One of the most powerful properties of momentum is that it is conserved in any closed system with no external forces acting on it: the total momentum before a collision equals the total momentum after. This conservation law, combined with Newton's Second Law, explains why forces and Velocity changes are so tightly linked, and it's the principle behind the Impulse Calculator, which relates force and time to the resulting change in momentum.

Formula

p = m × v

Where p is momentum (in kilogram-meters per second, kg·m/s), m is mass (in kilograms, kg), and v is velocity (in meters per second, m/s).

Worked Example

A soccer ball with a mass of 0.43 kg is kicked and travels at a velocity of 25 m/s. Its momentum is:

p = m × v = 0.43 kg × 25 m/s = 10.75 kg·m/s

If a heavier bowling ball of 7 kg were rolled at just 1.5 m/s, it would have a momentum of 7 × 1.5 = 10.5 kg·m/s — remarkably close to the soccer ball's momentum despite moving over 16 times slower, illustrating how mass and velocity trade off in determining momentum.

Key Things to Know

  • Depends equally on mass and velocity: doubling either mass or velocity doubles momentum, since the relationship is directly proportional to both.
  • Conserved in closed systems: total momentum before and after a collision or explosion stays constant, as long as no external force interferes.
  • Directly tied to Newton's Second Law: force is the rate of change of momentum over time, making momentum a more general concept than force alone.
  • Impulse changes momentum: applying a force over a time interval produces a change in momentum equal to that impulse.
  • A vector quantity: momentum has direction as well as magnitude, which is essential when analyzing motion in multiple directions, such as angled collisions.

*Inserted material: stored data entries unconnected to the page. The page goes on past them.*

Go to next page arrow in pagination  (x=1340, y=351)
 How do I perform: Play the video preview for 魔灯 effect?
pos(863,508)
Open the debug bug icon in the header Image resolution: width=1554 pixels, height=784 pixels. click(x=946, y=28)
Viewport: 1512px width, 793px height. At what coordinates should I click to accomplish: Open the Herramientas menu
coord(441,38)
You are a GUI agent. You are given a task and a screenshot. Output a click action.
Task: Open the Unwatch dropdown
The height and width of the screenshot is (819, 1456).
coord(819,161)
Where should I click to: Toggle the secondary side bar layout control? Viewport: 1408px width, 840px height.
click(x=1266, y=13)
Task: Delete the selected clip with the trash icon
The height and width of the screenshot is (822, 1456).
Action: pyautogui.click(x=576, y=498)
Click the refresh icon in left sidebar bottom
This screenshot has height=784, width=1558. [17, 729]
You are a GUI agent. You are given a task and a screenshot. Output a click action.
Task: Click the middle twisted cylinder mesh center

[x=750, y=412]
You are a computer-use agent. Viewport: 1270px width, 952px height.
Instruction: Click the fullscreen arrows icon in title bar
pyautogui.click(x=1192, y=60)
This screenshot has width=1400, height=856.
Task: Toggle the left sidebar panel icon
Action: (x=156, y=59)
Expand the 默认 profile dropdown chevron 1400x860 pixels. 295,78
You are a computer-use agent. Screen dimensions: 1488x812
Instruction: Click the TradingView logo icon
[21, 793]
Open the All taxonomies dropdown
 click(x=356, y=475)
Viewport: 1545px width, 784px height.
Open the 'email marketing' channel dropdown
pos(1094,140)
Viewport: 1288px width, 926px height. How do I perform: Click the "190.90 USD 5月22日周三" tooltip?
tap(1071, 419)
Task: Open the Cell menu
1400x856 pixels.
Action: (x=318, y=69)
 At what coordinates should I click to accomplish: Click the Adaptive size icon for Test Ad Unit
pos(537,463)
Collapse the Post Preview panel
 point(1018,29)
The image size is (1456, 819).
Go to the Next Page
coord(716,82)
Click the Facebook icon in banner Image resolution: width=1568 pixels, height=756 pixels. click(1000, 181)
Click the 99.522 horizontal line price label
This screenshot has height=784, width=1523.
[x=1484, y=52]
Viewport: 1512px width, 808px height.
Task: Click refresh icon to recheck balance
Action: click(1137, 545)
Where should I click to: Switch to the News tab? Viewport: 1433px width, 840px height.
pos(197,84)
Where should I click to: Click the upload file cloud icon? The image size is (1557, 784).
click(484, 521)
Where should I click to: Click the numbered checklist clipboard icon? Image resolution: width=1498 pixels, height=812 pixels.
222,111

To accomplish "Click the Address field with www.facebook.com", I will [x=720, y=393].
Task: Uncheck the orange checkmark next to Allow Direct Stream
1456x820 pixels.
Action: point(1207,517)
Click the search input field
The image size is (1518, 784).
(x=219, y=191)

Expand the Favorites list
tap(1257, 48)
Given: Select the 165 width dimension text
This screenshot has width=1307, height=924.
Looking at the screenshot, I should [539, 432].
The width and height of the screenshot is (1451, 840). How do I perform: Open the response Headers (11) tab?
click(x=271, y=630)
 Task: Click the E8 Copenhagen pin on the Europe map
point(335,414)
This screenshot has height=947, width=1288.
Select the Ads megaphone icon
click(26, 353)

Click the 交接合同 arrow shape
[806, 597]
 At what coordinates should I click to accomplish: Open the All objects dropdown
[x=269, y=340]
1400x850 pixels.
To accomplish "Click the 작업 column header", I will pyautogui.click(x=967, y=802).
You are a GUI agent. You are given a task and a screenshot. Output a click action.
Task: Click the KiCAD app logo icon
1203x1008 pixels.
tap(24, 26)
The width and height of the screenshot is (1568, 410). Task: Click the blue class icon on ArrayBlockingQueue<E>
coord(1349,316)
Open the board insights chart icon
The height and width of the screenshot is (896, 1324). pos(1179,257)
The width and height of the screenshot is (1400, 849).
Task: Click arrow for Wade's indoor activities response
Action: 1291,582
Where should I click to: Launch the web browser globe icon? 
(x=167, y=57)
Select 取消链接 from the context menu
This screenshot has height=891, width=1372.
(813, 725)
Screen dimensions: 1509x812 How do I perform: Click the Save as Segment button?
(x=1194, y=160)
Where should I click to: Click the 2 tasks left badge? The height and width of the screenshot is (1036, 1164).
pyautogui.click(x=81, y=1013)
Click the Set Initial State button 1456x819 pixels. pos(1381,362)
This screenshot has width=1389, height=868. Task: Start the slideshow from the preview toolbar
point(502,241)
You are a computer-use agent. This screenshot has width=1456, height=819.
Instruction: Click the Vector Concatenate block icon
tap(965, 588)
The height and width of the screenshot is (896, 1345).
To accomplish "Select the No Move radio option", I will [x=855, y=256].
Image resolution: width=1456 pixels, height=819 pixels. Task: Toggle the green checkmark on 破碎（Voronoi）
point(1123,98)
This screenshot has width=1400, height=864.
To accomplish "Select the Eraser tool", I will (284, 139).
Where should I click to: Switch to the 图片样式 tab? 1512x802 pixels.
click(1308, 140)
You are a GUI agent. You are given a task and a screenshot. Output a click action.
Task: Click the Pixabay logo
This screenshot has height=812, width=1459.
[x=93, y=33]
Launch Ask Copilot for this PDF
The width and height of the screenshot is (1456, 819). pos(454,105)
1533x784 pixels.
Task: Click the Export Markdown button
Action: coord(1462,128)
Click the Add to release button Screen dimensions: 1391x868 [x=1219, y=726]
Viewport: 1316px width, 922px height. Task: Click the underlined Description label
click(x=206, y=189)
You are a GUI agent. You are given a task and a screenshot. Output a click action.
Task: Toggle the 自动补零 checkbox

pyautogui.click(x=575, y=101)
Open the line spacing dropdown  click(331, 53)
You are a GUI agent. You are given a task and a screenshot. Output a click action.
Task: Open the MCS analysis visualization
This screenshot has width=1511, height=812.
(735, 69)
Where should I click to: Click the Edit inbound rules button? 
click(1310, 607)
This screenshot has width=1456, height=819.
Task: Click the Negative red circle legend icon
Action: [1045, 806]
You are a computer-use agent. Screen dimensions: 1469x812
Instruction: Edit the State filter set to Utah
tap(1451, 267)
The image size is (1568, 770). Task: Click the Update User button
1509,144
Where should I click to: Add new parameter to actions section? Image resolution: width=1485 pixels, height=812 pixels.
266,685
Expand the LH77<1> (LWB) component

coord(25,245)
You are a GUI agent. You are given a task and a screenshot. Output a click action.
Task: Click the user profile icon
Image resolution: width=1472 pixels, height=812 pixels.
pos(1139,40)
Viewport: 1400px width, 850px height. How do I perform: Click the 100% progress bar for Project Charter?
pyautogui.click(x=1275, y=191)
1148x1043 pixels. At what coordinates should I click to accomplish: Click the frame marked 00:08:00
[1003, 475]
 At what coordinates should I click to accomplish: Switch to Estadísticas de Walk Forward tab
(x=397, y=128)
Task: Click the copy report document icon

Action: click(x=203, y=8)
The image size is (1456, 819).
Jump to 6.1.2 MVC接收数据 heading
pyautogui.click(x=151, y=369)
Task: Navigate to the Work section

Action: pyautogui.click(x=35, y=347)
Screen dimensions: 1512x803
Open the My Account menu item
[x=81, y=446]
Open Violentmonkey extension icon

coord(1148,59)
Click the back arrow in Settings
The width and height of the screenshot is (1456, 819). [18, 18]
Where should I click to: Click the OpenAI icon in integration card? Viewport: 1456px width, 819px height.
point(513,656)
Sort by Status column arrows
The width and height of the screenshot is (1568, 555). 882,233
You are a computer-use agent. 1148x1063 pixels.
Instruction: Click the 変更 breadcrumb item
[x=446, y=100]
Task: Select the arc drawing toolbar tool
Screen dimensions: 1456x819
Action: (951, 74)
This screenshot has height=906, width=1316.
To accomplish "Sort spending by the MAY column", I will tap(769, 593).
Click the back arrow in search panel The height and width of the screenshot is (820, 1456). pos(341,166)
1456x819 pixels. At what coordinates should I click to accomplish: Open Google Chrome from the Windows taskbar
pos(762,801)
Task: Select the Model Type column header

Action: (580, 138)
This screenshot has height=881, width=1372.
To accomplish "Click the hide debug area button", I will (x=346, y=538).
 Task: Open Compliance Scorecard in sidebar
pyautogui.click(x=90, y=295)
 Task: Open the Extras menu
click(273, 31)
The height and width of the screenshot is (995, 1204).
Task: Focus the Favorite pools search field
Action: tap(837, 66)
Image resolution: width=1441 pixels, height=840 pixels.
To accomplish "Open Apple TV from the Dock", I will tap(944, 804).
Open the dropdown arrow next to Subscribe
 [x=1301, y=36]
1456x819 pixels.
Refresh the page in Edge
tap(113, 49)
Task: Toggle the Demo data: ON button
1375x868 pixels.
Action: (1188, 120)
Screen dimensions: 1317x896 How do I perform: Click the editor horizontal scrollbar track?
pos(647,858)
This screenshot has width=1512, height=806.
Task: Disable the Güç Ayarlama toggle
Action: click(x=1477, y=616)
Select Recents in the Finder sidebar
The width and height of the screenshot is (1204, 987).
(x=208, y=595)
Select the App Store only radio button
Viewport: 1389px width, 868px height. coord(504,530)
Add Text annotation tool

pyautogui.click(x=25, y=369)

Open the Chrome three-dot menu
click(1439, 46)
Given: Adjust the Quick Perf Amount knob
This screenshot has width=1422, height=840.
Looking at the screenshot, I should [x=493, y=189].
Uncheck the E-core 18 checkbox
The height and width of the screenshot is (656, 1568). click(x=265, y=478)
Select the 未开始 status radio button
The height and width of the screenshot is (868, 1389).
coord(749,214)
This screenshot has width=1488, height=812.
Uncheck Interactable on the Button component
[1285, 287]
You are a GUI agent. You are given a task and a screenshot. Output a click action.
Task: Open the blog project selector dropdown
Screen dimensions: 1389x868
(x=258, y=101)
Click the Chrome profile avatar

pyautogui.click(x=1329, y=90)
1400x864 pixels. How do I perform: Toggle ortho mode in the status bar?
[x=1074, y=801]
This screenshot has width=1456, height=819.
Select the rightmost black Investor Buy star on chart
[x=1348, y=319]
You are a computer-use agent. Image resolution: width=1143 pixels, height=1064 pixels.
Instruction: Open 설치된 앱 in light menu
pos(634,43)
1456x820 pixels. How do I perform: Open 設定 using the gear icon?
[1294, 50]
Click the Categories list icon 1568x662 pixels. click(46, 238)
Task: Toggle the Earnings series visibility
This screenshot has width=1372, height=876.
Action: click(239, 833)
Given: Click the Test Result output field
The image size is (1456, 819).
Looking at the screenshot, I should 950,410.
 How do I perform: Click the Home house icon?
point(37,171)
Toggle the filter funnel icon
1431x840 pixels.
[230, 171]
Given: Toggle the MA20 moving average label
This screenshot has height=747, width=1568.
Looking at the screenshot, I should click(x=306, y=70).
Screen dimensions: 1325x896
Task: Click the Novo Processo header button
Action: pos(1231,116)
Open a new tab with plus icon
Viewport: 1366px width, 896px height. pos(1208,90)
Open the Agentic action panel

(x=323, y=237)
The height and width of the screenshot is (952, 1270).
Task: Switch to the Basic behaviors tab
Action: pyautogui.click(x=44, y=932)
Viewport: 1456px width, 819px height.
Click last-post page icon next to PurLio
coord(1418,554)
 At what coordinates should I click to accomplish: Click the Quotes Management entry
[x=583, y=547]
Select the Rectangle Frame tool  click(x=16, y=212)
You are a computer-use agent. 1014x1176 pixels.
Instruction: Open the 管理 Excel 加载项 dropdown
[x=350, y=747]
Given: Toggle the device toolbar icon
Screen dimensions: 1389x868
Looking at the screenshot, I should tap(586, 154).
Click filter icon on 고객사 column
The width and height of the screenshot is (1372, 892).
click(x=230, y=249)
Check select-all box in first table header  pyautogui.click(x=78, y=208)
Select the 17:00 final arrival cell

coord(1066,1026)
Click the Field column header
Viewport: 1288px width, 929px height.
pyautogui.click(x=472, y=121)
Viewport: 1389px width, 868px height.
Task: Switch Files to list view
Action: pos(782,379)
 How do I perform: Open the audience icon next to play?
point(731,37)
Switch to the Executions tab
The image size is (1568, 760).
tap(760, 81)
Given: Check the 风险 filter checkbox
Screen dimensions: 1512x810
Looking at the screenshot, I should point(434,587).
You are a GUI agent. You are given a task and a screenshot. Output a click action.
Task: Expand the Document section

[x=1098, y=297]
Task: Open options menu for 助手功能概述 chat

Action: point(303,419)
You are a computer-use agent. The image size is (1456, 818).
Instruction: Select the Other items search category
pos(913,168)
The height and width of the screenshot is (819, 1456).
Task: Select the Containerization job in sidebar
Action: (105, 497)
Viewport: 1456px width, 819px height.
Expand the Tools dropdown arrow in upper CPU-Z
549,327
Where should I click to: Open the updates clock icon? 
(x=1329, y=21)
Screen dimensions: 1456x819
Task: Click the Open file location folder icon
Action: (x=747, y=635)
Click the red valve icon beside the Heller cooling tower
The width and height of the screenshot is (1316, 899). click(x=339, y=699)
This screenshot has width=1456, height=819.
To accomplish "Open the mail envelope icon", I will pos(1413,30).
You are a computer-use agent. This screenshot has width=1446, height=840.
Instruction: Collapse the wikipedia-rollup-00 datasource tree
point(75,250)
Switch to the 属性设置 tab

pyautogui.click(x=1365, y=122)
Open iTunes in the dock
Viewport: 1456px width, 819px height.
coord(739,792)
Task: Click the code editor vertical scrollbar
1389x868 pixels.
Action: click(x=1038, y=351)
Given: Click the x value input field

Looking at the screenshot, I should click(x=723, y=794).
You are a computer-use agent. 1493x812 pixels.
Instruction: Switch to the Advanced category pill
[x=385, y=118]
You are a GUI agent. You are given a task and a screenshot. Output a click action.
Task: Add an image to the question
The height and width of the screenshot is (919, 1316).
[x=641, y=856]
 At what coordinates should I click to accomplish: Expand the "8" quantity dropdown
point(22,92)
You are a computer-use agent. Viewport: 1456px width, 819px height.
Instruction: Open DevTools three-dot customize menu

Frequently Asked Questions

Momentum is a measure of how much 'motion' a moving object has, combining both how heavy it is and how fast it's going. A heavy truck moving slowly can have the same momentum as a light car moving much faster.
Momentum is measured in kilogram-meters per second (kg·m/s), since it's the product of mass in kilograms and velocity in meters per second. There is no separate named unit for momentum in the SI system.
Momentum is a vector quantity, meaning it has both magnitude and direction — the direction of an object's momentum is always the same as the direction of its velocity. This matters in collisions, where momentum in each direction must be tracked separately.
The law of conservation of momentum states that in a closed system with no external forces, the total momentum before an event (like a collision) equals the total momentum after it. This principle is used to analyze car crashes, billiard ball collisions, and rocket propulsion.
Force equals the rate of change of momentum over time, which is the more general form of Newton's Second Law. This is also why Impulse — force applied over a time interval — produces a change in momentum.